I'll still use PIA VPN but keep that to my downloader jails (transmission and sab) - or would you recommend I also run Sonarr and CouchPotato through them too? I've been looking at AirVPN as it seems much better than PIA, but limited to 3 connections simultaneously rather than 5, and I'd rather not need 2 accounts!

 

[Nick2253]

...nor do I want all traffic going through VPN so would probably run VPN server in a jail on the FreeNAS box

When you say "all traffic" are you talking about all traffic for your family share? Or do you mean all of your traffic? If the latter, having OpenVPN on your router does not mean that you must have all your traffic move across your VPN. You could do that if you set up all the routing rules to do it, but just because the service is on your router, does not mean it's taking all traffic. Most likely, the default configuration would just allow VPN clients, and would only pass traffic back and forth from the clients to whatever allowed devices on your network.

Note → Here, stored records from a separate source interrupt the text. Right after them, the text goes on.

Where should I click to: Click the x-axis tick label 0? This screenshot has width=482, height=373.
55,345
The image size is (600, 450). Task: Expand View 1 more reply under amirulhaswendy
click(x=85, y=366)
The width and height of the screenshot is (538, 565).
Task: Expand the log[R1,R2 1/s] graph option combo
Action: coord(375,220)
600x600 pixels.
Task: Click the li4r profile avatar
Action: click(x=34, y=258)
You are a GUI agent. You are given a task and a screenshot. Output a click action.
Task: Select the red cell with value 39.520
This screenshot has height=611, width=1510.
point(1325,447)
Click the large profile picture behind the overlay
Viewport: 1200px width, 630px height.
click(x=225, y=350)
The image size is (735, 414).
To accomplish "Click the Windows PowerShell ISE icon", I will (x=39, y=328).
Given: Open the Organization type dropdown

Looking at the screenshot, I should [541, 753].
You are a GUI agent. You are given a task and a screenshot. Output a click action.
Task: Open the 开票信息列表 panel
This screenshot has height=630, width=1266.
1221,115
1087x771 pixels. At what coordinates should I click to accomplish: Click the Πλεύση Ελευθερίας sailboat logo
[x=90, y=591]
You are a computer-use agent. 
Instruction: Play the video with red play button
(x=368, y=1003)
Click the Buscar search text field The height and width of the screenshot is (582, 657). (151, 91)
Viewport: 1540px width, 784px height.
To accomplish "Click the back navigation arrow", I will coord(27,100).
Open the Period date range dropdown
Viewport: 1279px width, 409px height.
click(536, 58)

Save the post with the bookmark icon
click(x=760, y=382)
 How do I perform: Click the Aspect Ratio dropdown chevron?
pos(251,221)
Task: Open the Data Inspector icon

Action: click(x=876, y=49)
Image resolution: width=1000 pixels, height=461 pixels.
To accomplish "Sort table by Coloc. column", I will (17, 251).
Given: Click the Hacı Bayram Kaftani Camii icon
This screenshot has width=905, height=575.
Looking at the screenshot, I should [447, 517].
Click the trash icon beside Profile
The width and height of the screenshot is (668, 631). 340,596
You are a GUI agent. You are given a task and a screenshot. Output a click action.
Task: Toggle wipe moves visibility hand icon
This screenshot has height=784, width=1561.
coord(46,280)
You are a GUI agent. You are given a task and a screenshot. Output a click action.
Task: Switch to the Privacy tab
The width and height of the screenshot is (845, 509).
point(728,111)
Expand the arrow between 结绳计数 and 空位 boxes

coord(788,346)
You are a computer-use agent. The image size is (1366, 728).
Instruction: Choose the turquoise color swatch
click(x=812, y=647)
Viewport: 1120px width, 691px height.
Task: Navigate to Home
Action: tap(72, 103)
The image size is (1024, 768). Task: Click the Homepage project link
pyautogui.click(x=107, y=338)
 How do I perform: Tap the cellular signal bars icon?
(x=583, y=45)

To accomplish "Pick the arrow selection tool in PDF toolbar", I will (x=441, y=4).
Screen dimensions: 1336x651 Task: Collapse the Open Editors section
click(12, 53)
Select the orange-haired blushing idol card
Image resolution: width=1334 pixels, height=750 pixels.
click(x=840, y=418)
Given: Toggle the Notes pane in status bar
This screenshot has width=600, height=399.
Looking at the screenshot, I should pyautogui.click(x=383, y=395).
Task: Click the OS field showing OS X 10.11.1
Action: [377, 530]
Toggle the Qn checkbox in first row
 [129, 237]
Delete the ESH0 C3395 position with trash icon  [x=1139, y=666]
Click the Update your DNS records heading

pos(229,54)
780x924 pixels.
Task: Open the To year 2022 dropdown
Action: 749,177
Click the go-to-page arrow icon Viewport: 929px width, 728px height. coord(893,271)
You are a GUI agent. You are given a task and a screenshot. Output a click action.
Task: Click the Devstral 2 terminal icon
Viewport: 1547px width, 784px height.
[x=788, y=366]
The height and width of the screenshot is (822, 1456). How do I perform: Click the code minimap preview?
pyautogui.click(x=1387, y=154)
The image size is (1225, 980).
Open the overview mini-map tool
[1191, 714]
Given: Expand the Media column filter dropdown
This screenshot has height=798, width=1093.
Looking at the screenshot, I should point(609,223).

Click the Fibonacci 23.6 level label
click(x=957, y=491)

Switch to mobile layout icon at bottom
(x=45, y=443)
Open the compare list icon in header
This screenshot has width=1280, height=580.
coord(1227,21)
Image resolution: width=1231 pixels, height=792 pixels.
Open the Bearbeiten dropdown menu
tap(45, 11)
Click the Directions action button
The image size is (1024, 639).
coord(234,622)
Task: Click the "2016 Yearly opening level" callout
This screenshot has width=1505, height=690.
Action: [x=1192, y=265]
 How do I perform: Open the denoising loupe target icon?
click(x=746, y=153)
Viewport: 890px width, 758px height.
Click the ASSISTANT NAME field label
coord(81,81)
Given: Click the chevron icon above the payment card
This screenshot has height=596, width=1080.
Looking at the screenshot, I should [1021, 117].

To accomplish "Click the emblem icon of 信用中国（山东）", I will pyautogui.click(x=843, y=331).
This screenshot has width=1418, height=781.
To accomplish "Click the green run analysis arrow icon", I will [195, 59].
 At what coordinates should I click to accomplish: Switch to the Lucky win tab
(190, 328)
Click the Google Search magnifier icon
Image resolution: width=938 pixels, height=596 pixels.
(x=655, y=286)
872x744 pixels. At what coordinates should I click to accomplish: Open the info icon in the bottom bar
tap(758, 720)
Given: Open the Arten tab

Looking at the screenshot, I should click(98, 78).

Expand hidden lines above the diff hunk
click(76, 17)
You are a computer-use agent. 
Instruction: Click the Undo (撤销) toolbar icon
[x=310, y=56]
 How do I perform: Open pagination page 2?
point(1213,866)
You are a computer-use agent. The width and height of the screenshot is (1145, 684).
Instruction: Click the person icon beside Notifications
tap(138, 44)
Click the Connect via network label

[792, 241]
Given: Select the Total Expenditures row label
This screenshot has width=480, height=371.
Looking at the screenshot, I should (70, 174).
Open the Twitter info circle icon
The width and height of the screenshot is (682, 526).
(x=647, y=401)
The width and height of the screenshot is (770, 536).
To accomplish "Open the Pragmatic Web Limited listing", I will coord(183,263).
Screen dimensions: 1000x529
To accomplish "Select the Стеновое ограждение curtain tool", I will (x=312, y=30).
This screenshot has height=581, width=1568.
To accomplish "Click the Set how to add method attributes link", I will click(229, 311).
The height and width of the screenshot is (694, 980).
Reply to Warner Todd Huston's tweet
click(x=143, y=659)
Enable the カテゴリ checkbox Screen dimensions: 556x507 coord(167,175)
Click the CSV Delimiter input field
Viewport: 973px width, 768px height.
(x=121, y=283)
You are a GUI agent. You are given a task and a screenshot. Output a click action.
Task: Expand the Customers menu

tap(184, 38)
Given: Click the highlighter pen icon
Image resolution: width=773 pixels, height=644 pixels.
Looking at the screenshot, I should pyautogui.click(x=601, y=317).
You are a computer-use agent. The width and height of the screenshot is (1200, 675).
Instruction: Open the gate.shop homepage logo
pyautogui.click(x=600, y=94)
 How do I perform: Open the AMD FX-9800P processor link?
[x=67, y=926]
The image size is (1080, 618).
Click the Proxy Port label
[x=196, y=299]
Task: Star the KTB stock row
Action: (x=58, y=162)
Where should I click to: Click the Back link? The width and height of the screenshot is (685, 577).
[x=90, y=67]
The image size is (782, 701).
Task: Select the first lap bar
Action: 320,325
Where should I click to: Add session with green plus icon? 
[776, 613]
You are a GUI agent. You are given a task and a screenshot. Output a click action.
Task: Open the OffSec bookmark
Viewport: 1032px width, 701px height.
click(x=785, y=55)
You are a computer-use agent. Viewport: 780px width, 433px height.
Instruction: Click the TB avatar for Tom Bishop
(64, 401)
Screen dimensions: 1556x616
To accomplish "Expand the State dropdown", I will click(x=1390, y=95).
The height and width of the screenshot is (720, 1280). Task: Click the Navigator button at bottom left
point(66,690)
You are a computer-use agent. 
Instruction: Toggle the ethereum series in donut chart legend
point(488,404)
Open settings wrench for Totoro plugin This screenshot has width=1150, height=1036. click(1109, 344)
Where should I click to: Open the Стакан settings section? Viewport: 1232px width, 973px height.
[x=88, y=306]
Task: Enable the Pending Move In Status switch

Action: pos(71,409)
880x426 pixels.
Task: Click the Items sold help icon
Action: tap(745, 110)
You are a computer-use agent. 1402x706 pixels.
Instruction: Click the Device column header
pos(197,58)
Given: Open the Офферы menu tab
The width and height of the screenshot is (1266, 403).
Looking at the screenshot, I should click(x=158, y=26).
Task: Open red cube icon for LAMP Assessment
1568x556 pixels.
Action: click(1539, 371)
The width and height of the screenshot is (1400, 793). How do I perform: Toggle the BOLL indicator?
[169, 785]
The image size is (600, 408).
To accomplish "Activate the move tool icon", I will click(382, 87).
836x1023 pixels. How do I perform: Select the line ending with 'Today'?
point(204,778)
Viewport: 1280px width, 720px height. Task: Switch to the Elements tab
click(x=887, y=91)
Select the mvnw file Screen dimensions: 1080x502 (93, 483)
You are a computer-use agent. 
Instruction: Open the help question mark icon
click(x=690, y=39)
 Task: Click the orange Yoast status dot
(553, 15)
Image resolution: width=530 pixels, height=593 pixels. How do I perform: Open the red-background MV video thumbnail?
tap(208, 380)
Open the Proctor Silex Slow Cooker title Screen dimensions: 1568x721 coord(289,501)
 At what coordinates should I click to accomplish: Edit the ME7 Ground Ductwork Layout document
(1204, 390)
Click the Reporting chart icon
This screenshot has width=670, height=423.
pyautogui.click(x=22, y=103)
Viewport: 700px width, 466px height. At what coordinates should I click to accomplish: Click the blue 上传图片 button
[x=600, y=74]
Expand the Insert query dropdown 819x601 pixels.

I'm thinking SFTP is going to be the best bet, with Filezilla, I'll show them how it works its easy enough!

Since you're connecting over a VPN, which is already an encrypted channel, you could simply use CIFS shares, which would make everything easy to use (which I thought was one of your original goals.) If you're willing to show everyone how to use FileZilla, then you could skip the VPN, change the SSH port to some random high port, and only allow login with certs. I'd recommend the VPN+CIFS route over the latter, especially since OpenVPN expects to be internet facing, whereas you usually don't want SSH to be internet facing if you can avoid it.

I'll still use PIA VPN...

I would recommend divorcing PIA from the conversation here. Just because they use the same underlying technology does not mean they relate to one another at all in this use case. As far as you are concerned, your use of PIA (or any other VPN service) is completely independent of you using VPN to allow remote users to securely connect to your network.

 

[danb35]

whereas you usually don't want SSH to be internet facing if you can avoid it.

Um... why not? OpenSSH is as secure and hardened for Internet exposure as OpenVPN is, possibly more so. Disable root logins and require public key authentication, and you should be fine. You can change to a nonstandard port if desired, but I don't tend to see a lot of value in that.

 

[Nick2253]

Um... why not? OpenSSH is as secure and hardened for Internet exposure as OpenVPN is, possibly more so. Disable root logins and require public key authentication, and you should be fine. You can change to a nonstandard port if desired, but I don't tend to see a lot of value in that.

To be honest, I've never really thought through it, more than: if I have VPN available, why would I want to allow SSH to be internet facing?

The big thing, in my view, is that VPN adds another layer of security. Assume you have your VPN configured to allow you access to SSH after you log in, and your VPN is breached, you're no worse off than if you had SSH internet facing in the first place.

So I was wrong to imply that OpenSSH is less hardened than OpenVPN.

Also, the benefit of a nonstandard port isn't so much about security, as it is logging and connection noise. So many script kiddies are scanning and attempting brute-force login on port 22 that you'll get hits all the time in your logs. By moving it to a nonstandard port, you'll still get hits, but you won't get nearly as many, which makes it feasible to review the logs and check if the login attempts are by real users trying to do something they're not supposed to, or just more advanced brute-force attackers.

 

[danb35]

if I have VPN available, why would I want to allow SSH to be internet facing?

It's a fair question. A counter-question would be that if SSH will do what you need, why would you bother setting up a VPN? Or maybe you just need to ssh in and run a few commands, and starting up the VPN connection would be an unnecessary extra step. Not to mention that SSH tunneling can in many cases eliminate the need for a VPN entirely.

I'm not saying you have to leave SSH open, but I thought you overstated "you don't want SSH to be internet-facing", as it's specifically designed for that.